Book Review: Sovereign by CJ Sansom

Everything we know about the morality and behaviour of Tudor times suggests that we would find the character of many of the people then — certainly those battling their way in the cutthroat world of the royal court — unattractive. Yet CJ Samson, in creating his detective character, the hunchback lawyer Matthew Shardlake, has found a way around this problem. The man whose deformity is often openly mocked and even causes superstitious fear — the credible genuinely believe that seeing a person so deformed will cause bad luck — is sensitive to other's pain. He also cannot react to difficult and dangerous situations by whipping out his sword, as your average Tudor man would have done - in fact is believably a lot more like us than almost any other Tudor character might be.

Master Shardlake makes his third appearance in a novel simply entitled Sovereign - appropriately enough, since while the massive figure of Henry VIII hovered menacingly in the background in the first two novels, here he is centre stage, dominating the thoughts of everyone, even in his absence, as he leads the great Progress of the North of 1541. Still seeking to avoid becoming entangled in the intrigues of the court, Master Shardlake is lured into a delicate mission by Archbishop Cranmer. He is to protect a valuable prisoner, who knows secrets that could shake the foundations of the throne, until that prisoner can be taken to London for the hideous but calculated ministrations of the professional torturers in the Tower of London.

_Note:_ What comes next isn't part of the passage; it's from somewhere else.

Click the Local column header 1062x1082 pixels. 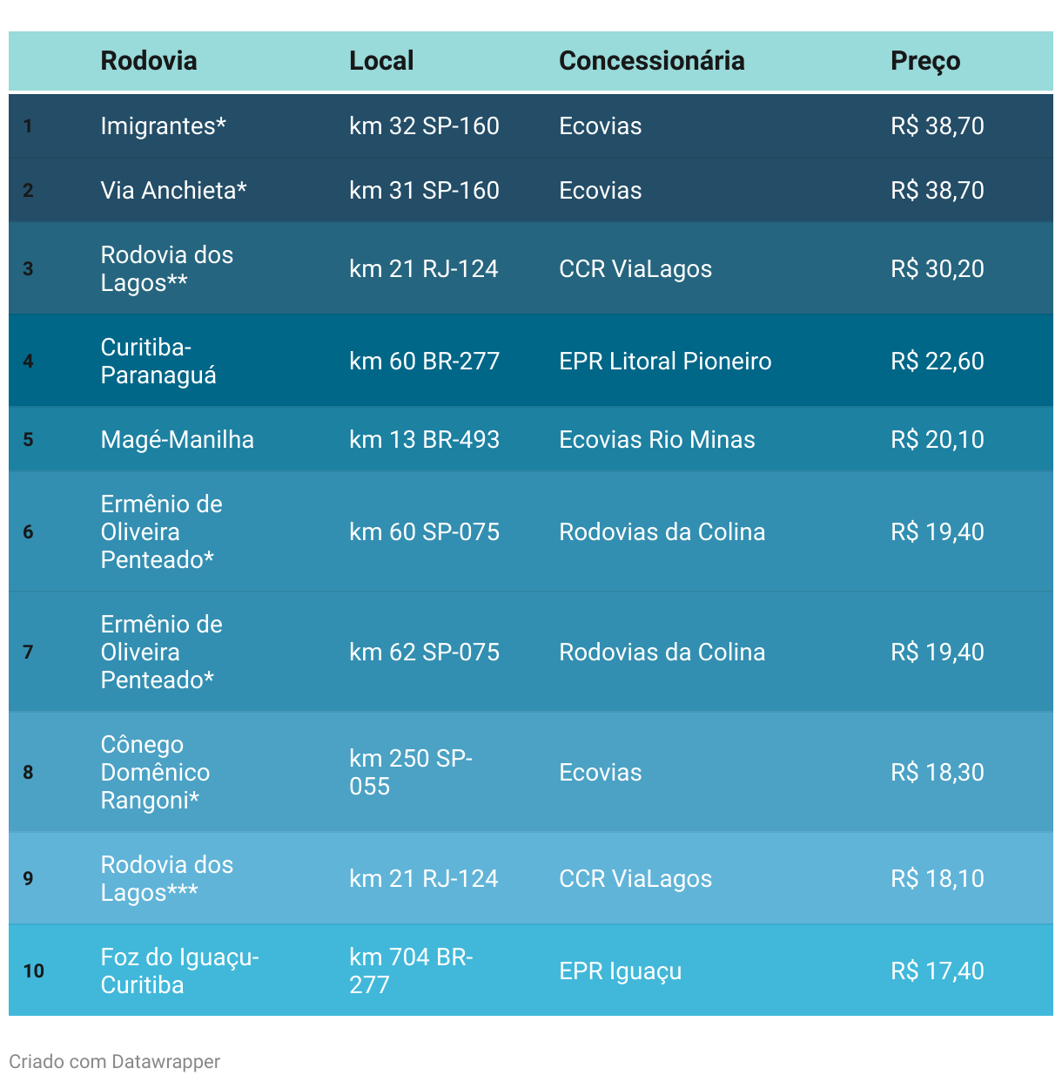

A man who can't even face watching a bear-baiting, Master Shardlake is troubled by this, as he also tries to deal with the recent death of his father. Sansom develops the lawyer's character beautifully, although he's less sure in his handling of female characters. Here Tamasin, a young woman of the court, an orphan having to look out for herself, is central to the plot - becoming entangled, it seems to the point of marriage, with Master Shardlake's rough clerk and oft-time bodyguard, Barak. The lawyer is understandable uncertain about her, but as we only ever see her from his point of view, she never really develops.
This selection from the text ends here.